General Motors said Monday that it will recall an additional 7.6 million vehicles in the U.S. for ignition problems and other safety defects.
This latest round of recalls includes 6.8 million older cars, because the ignition switch in these vehicles can turn unexpectedly, shutting off critical car functions.
The models include the 1997-2005 Chevrolet Malibu, 1998-2002 Oldsmobile Intrigue, 1999-2004 Oldsmobile Alero, 1999-2005 Pontiac Grand Am, 2000-05 Chevrolet Impala and Monte Carlo, and 2004-08 Pontiac Grand Prix.
These latest recalls also include 554,000 Cadillac CTS sedans from the 2003 through 2014 model years and the 2004-2006 Cadillac SRX. They have a similar problem.
GM launched a complete review of its recall process earlier this year after delaying for as long as a decade calling back 2.2 million small cars in the U.S. because of an ignition switch problem linked to at least 13 deaths and 50 crashes.
GM faces ongoing investigations by the National Highway Traffic Safety Administration, the Justice Department and Congress into why it delayed recalling the defective vehicles.
Among the vehicles recalled Monday, GM said it is aware of seven crashes, eight injuries and three fatalities. The fatal crashes occurred in older-model full-sized sedans being recalled for the inadvertent ignition key rotation. But the automaker said it did not have conclusive evidence that the defect condition caused those crashes.
“We undertook what I believe is the most comprehensive safety review in the history of our company because nothing is more important than the safety of our customers,” said Mary Barra, GM’s chief executive. “Our customers deserve more than we delivered in these vehicles. That has hardened my resolve to set a new industry standard for vehicle safety, quality and excellence.”

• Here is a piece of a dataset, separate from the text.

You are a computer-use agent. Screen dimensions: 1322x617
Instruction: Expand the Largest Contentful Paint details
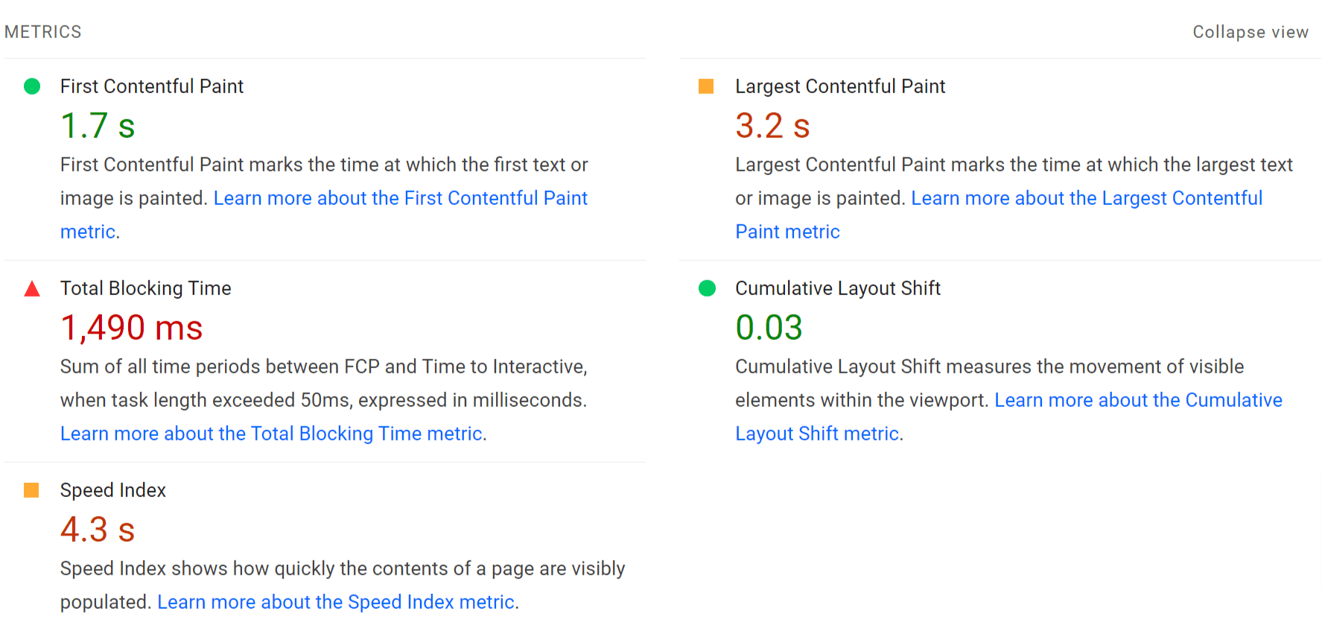839,86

The company is also setting a new record for recalls.
It has recalled about 26 million vehicles in just the first half of this year. That is more than the entire industry has recalled annually in each of the last nine years. With the GM call-backs, the auto industry has recalled about 40 million vehicles so far this year, surpassing its record of 30.8 million set in 2004.
“We have worked aggressively to identify and address the major outstanding issues that could impact the safety of our customers,” Barra said. “If any other issues come to our attention, we will act appropriately and without hesitation.”
GM is telling owners of the vehicles to remove all items from their key ring and leave only the vehicle key to operate the cars.
So far the tidal wave of recalls hasn't hurt GM sales, said Karl Brauer, an analyst for auto information company Kelley Blue Book.
"But we’re hitting unprecedented numbers, and it’s reasonable for people to start asking, “When and where will it end?” he said.
The automaker also on Monday recalled 182,000 2005-07 Buick Rainiers, Chevrolet TrailBlazers, GMC Envoys, Isuzu Ascenders, Saab 9-7x models; 2006 Chevrolet TrailBlazer EXTs and GMC Envoy XLs because a possible electrical short in the driver’s door module could disable the power door lock and window switches and, in rare cases, overheat the module. That presents a fire risk.
Additionally, it announced a series of small recalls for certain Chevrolet Silverado and GMC Sierra trucks and Chevrolet and Buick passenger cars and crossovers for a variety of problems.